…But Not in a Homosexual Way?
Unraveling the appeal of America’s favorite gay-baiter at Rudypalooza.
Virginia Beach is the kind of town where the Noid still surfs across the side of the Domino’s Pizza shop. The kind of town where the modern-rock station still has “Torn” in heavy rotation and still spins “Sex and Candy.” And “Lovefool.” It’s a place slightly out of step with the timesand proud of it.
The last Tuesday in August, the big story in the Virginian-Pilot, the local daily, was about a woman who was awarded $12.4 million after being maimed in a seaside monster-truck mishap. The day after, the big story was about fighter jets wearing out too fast, producing massive cost overruns. Virginia Beach is a no-nonsense, play-by-the-rules kind of town.
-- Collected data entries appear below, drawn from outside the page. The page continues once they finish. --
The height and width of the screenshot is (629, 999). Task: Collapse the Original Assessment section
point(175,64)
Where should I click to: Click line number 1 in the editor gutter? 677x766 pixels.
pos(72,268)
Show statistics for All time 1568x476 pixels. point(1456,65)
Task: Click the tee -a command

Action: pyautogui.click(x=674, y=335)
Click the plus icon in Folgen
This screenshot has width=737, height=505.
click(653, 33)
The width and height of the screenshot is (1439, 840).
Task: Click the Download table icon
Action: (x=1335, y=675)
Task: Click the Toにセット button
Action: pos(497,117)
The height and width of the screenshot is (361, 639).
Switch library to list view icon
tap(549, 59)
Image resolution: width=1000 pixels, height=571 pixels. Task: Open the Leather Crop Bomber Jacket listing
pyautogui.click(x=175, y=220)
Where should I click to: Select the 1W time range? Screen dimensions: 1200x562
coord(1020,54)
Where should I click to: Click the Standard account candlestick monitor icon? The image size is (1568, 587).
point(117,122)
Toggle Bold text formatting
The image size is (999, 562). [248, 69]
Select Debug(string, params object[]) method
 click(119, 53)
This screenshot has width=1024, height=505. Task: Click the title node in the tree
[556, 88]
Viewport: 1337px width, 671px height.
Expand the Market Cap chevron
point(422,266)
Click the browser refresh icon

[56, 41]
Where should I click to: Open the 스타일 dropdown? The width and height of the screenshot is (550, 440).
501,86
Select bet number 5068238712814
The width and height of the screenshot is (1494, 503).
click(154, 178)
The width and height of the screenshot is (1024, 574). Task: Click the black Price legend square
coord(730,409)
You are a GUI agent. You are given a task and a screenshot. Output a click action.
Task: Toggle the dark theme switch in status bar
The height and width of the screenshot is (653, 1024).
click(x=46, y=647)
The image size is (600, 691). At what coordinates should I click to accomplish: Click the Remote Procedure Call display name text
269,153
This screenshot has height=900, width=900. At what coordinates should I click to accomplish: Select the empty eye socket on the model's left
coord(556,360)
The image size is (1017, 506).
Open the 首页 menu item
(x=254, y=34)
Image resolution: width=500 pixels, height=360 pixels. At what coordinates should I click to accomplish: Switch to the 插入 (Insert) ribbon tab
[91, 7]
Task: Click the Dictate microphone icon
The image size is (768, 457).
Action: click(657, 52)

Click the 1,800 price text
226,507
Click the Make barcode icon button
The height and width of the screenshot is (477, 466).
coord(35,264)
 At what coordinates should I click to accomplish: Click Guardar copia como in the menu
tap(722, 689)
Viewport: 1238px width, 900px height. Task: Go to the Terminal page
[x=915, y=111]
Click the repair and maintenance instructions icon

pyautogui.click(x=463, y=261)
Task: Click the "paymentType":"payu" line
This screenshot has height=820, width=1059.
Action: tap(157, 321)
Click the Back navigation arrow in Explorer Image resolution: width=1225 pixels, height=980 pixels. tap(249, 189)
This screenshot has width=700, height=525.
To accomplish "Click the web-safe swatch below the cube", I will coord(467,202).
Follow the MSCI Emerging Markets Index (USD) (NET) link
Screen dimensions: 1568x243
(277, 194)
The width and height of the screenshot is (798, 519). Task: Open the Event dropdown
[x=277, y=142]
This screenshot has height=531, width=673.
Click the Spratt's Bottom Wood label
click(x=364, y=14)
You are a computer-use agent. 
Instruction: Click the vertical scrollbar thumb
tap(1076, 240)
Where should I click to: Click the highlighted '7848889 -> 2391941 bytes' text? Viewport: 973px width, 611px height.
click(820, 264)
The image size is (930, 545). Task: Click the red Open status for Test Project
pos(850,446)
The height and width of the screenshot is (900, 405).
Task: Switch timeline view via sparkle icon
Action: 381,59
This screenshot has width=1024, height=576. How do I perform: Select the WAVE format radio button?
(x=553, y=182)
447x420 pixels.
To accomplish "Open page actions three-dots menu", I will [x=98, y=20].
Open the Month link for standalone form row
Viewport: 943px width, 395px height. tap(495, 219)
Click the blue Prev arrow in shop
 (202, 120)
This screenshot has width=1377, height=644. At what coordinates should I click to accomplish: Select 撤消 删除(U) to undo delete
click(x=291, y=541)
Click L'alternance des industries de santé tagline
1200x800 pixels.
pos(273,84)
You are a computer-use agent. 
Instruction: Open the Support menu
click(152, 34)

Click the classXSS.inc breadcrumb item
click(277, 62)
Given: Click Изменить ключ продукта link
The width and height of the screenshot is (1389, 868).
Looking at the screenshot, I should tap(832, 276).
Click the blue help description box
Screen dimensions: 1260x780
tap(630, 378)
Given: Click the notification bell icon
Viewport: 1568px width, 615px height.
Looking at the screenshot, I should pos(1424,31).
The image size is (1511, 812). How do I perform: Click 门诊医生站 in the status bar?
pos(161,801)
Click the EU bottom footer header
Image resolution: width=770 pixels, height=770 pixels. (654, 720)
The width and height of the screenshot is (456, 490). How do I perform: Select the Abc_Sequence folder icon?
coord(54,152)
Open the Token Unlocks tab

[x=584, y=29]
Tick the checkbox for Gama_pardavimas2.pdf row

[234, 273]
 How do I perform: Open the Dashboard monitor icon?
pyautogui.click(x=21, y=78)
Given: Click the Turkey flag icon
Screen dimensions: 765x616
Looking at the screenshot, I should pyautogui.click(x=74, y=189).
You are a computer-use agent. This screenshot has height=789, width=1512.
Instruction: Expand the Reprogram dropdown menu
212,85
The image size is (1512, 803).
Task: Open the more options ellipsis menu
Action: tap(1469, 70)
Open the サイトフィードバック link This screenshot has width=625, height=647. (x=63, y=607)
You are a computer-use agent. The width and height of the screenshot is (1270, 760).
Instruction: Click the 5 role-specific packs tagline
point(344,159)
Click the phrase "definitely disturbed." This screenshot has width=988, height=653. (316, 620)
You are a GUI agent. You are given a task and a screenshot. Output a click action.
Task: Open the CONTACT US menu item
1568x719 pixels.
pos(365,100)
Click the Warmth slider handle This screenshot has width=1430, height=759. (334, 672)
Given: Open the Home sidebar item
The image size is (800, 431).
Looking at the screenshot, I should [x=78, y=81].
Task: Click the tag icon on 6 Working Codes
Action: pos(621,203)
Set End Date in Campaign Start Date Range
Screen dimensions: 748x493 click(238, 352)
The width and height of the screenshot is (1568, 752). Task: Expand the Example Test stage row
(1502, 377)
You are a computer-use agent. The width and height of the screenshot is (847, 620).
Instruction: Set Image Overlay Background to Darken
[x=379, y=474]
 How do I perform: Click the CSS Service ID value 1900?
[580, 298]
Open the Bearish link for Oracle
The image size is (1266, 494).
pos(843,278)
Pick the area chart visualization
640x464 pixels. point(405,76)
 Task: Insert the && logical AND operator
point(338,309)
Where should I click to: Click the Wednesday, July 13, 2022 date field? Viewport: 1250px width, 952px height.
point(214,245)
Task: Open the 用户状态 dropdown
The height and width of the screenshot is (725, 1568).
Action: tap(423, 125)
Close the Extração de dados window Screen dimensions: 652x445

It knows how things are supposed to work, and there’s hell to pay when they don’t measure up.
Yet Virginia Beach is a live-and-let-live kind of place, where the Grace Bible Church and the Hometown Heroes Sports Pub share a building and a parking lot. Where a guitarist in the band shell next to the Dairy Queen thanks a Baptist church for getting him back together so he can play the blues.
Virginia Beach is the hometown of Rudy Boesch.
On Aug. 29, Virginia Beach Mayor Meyera E. Oberndorf is awarding Rudy the key to the city. Though he came in third place on CBS’s Survivor, Rudy is accorded a victor’s welcome. A limousine wheels him into the Little Creek Naval Amphibious Base; then a police chopper whirls him above a cheering crowd before depositing him outside the amphitheater. There is a speech by the mayor and some Q&A with the man of the hour, but by 6:30 p.m., Rudy is off-mike, surrounded by bodyguards, inaccessible even to some of the employees of the local CBS affiliate, a co-sponsor of the event that, in characteristically laggard local fashion, has been dubbed “Rudypalooza.”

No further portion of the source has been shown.